The innovation that Crown Controls introduced approximately 30 years ago is the anchor mast over the loading platform. Add to this a small retractable lanyard and the optimum protection (without swing fall consideration from the racks) was achieved for operators. However a furniture store that was the main customer at the time had some operators who felt that large mattresses could not fit properly on the platform and slowly the boom was left out of purchases instead of the bar being raised and the SRL or lanyard
was attached to the overhead protection guard above the operator’s station. This meant that the lanyard had to be increased in length to 8 ft to enable operator walking flexibility. It also introduced a higher hazard from swing
falls. Add to that the operators’ propensity to travel in the rack opened up all sorts of fall hazards. So currently Crown appears to offer a body belt
standard equipment with a non shock-absorbing lanyard. Options are available with shock-absorbing lanyards and harnesses. Crown offers the argument on its web site that body belts (which it erroneously states are “safety
belts”) will be likely worne all the time by operators which it calls “always wearing fall protection” even when not hooked up, and are easier one-size pretty much fits-all and are non-personalized compared with
harnesses which are more personalized and may not be worn all the time during a shift. In other words being attached by belt is more attractive a proposition to customer managements than only sometimes being attached if
wearing a harness. So the story goes.
I think there are some significant fall hazards faced by belt-wearing and straight web lanyard-using-operators which customers may not be aware of
until an injury or fatality occurs. The usage is very hard on the fall equipment and retractables receive hundreds of thousands of cycles plus impacts during picking and stocking phases in busy warehouses. Discipline is
difficult in aisles where pickers cannot be easily viewed. There are
typically at least two shifts which makes personalizing equipment difficult.
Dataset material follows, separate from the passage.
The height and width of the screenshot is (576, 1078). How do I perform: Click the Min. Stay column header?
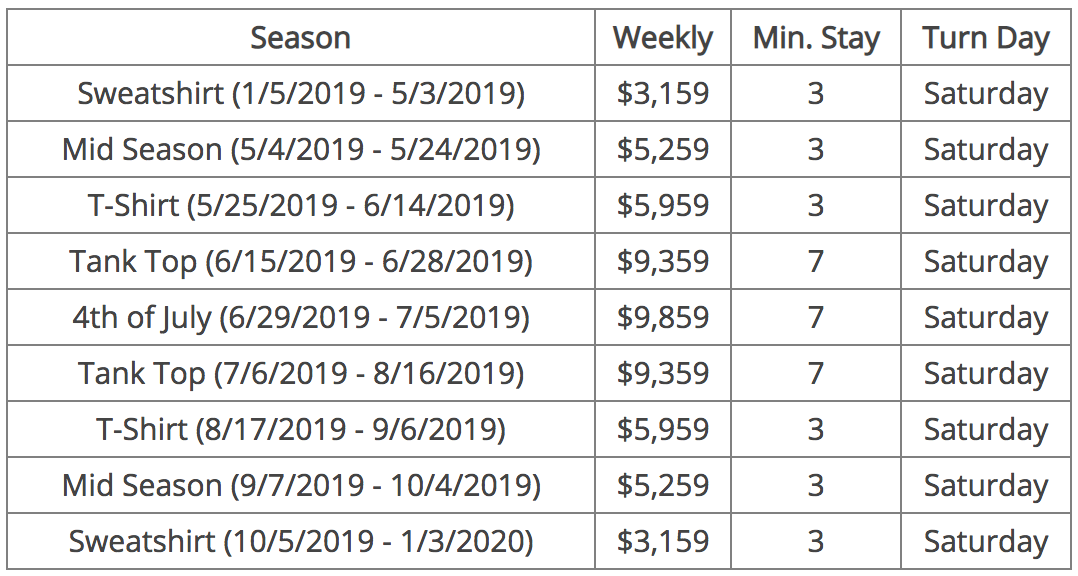click(816, 38)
There will remain a higher demand for adequate training. If we can train “only one foot in the rack” chances improve for successful fall protection;
monitoring is necessary until the culture changes.
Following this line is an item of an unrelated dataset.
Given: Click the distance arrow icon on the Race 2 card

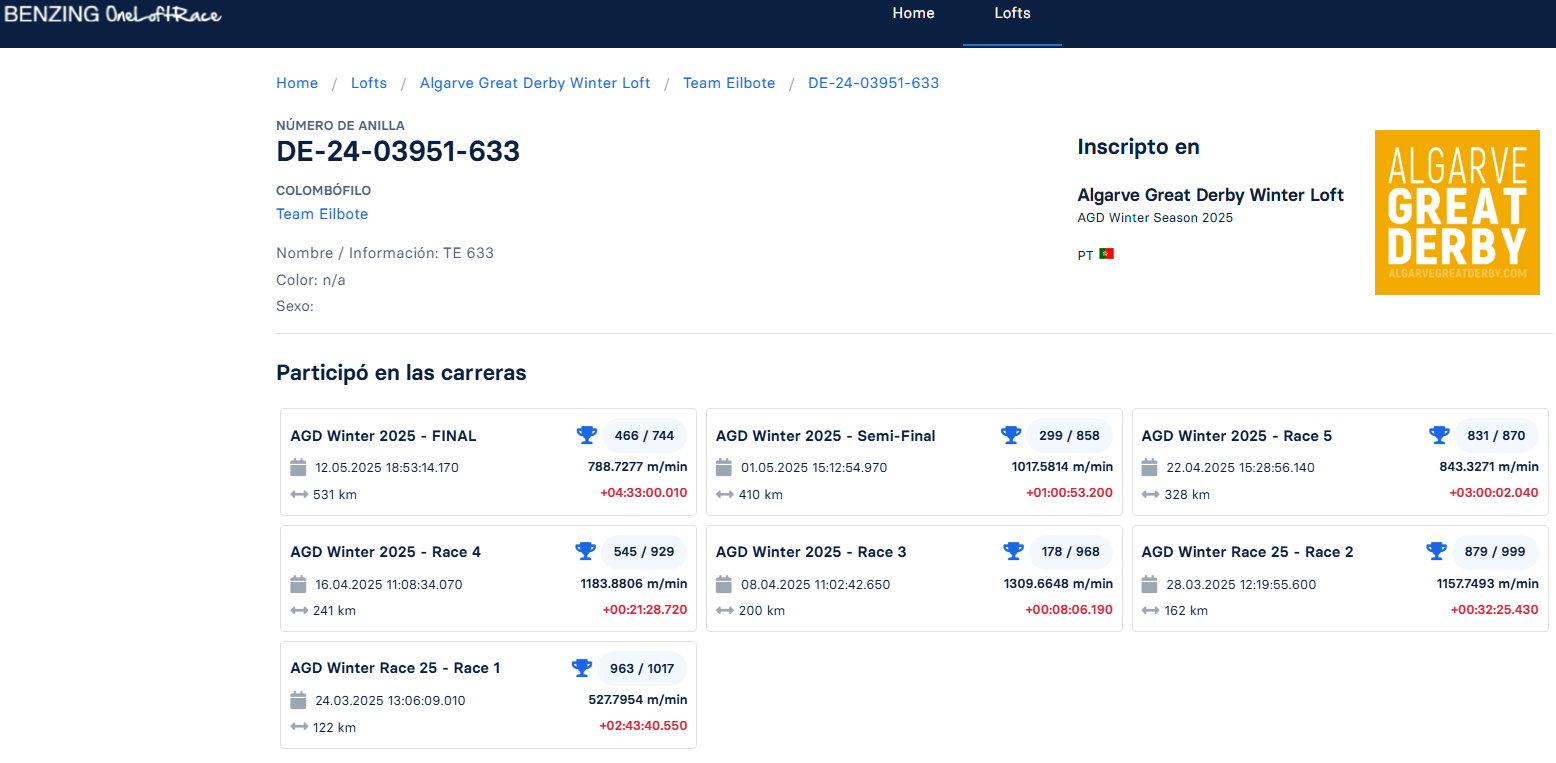Looking at the screenshot, I should (1150, 611).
The problem of swing falls from
the rack remains and tight rules must be enforced because workers frequently do not understand that swing falls contain the same energy as a vertical fall only realized if an impact occurs.
Using Dave MacCollum’s book (Construction) Safety Engineering Principles will help in listing a site specific series of fall hazards facing operators
which can then be tackled. Let’s find some success stories!
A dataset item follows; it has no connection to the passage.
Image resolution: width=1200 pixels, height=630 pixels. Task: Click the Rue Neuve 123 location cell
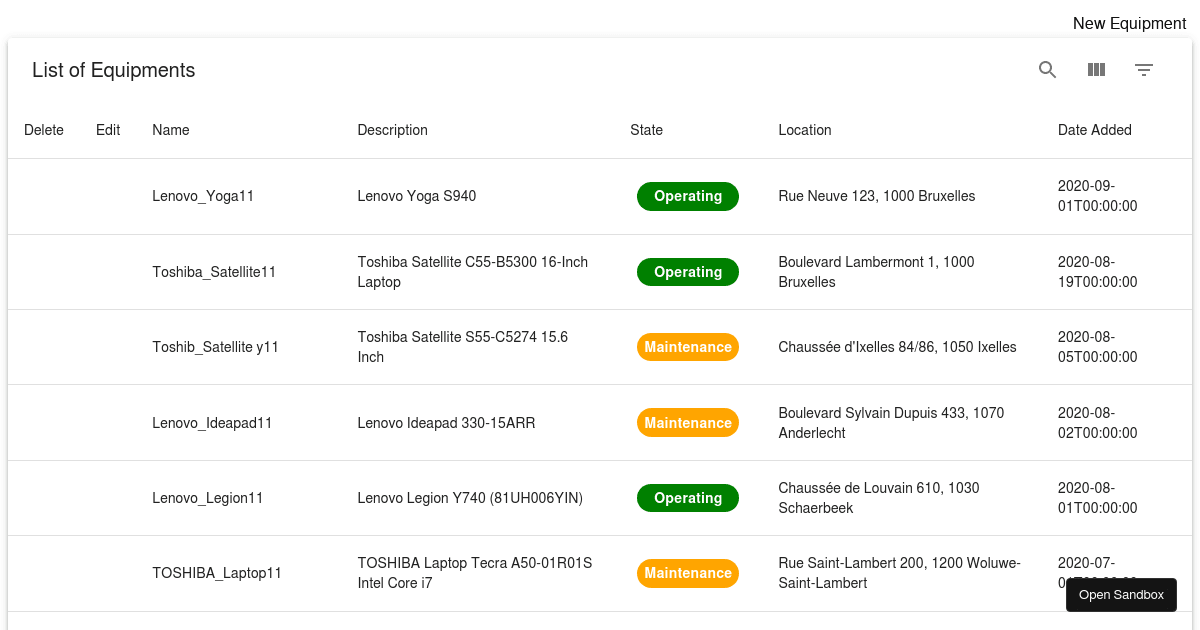coord(876,197)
We are trying to get our mill to implement a best practice of using Fall Restraint in a man lift by using a retract-a-lock that doesn’t limit your mobility in the basket but, at the same time, won’t allow you to fall and potentially tip over the lift. Do you know of any incedents where these kind of falls have occured.
No tip over has occurred to my knowledge. A tip over is unlikely due to low inertia of decelerated fall arrest. Check the paper in Human Factors Journal in 2011-2012 by Chris Pan of NIOSH who tested one scissor lift without tip over in several drop tests.